To-do item — Reproduce the entries word for word from the beginning through the line containing "(663, 702).", including that line. Leave the pictures out of your answer.

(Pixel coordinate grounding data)
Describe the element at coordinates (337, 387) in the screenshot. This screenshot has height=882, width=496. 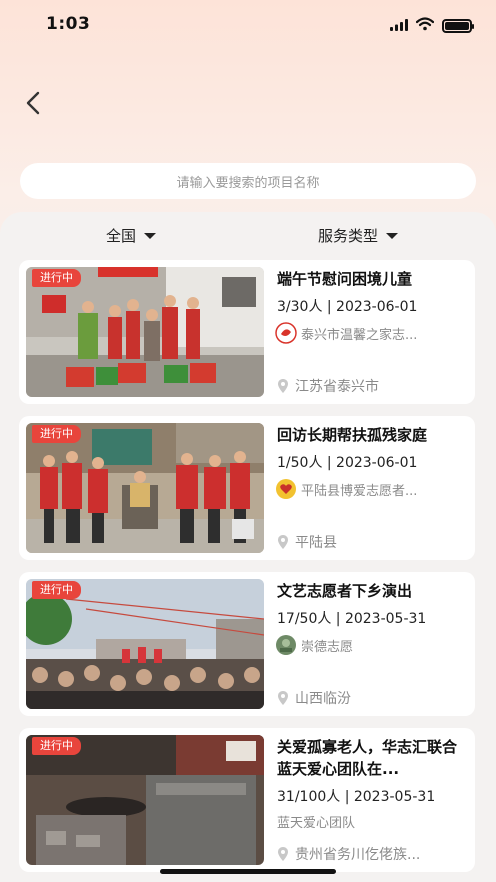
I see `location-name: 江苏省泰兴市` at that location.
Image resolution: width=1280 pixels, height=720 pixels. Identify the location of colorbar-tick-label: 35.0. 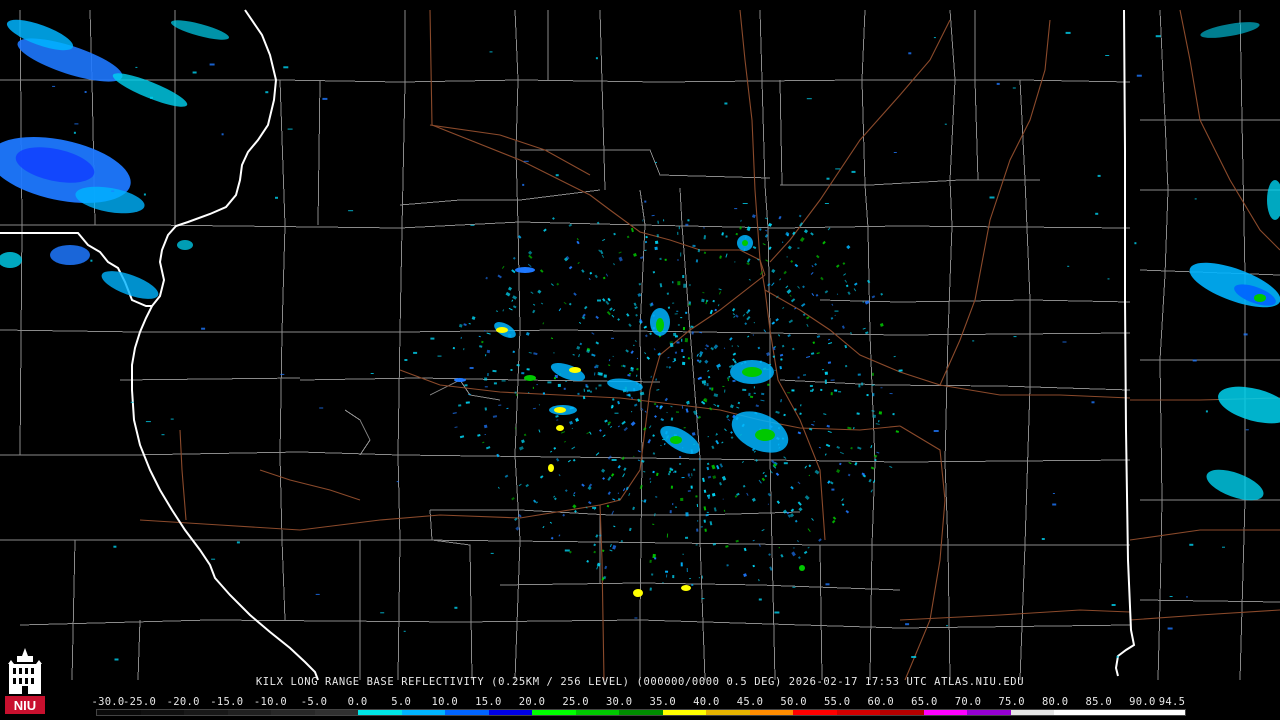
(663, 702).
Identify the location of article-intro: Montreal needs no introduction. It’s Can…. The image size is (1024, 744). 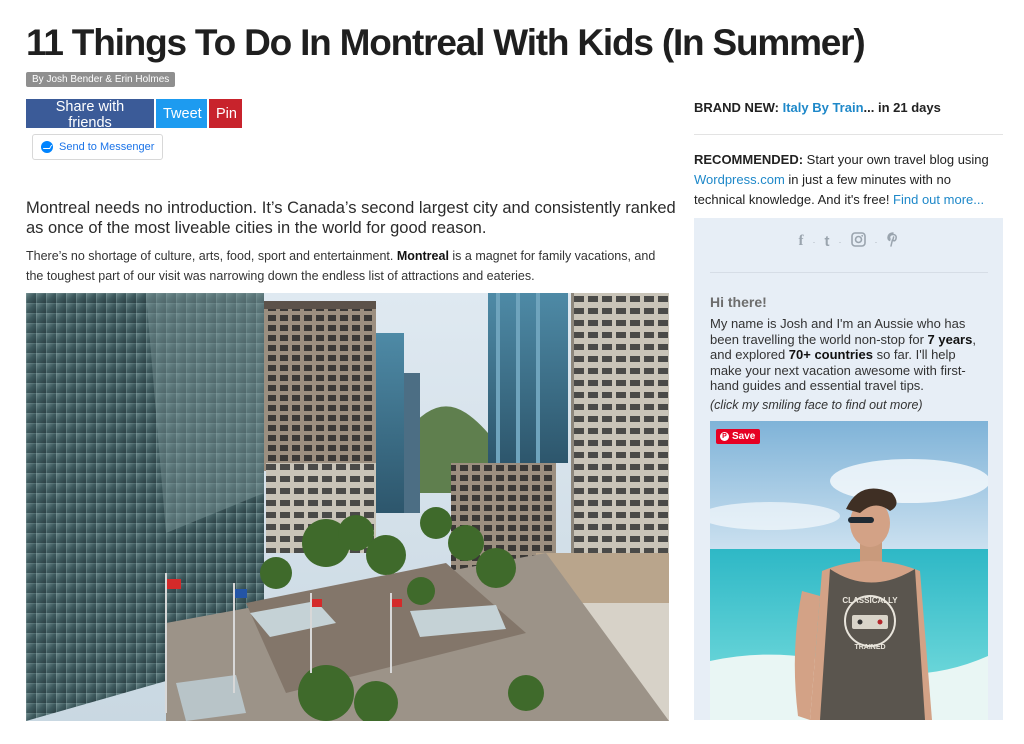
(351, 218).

Solution —
Describe the element at coordinates (337, 387) in the screenshot. This screenshot has height=882, width=496. 
I see `location-name: 江苏省泰兴市` at that location.
Image resolution: width=1280 pixels, height=720 pixels. Identify the location of colorbar-tick-label: 35.0. 
(663, 702).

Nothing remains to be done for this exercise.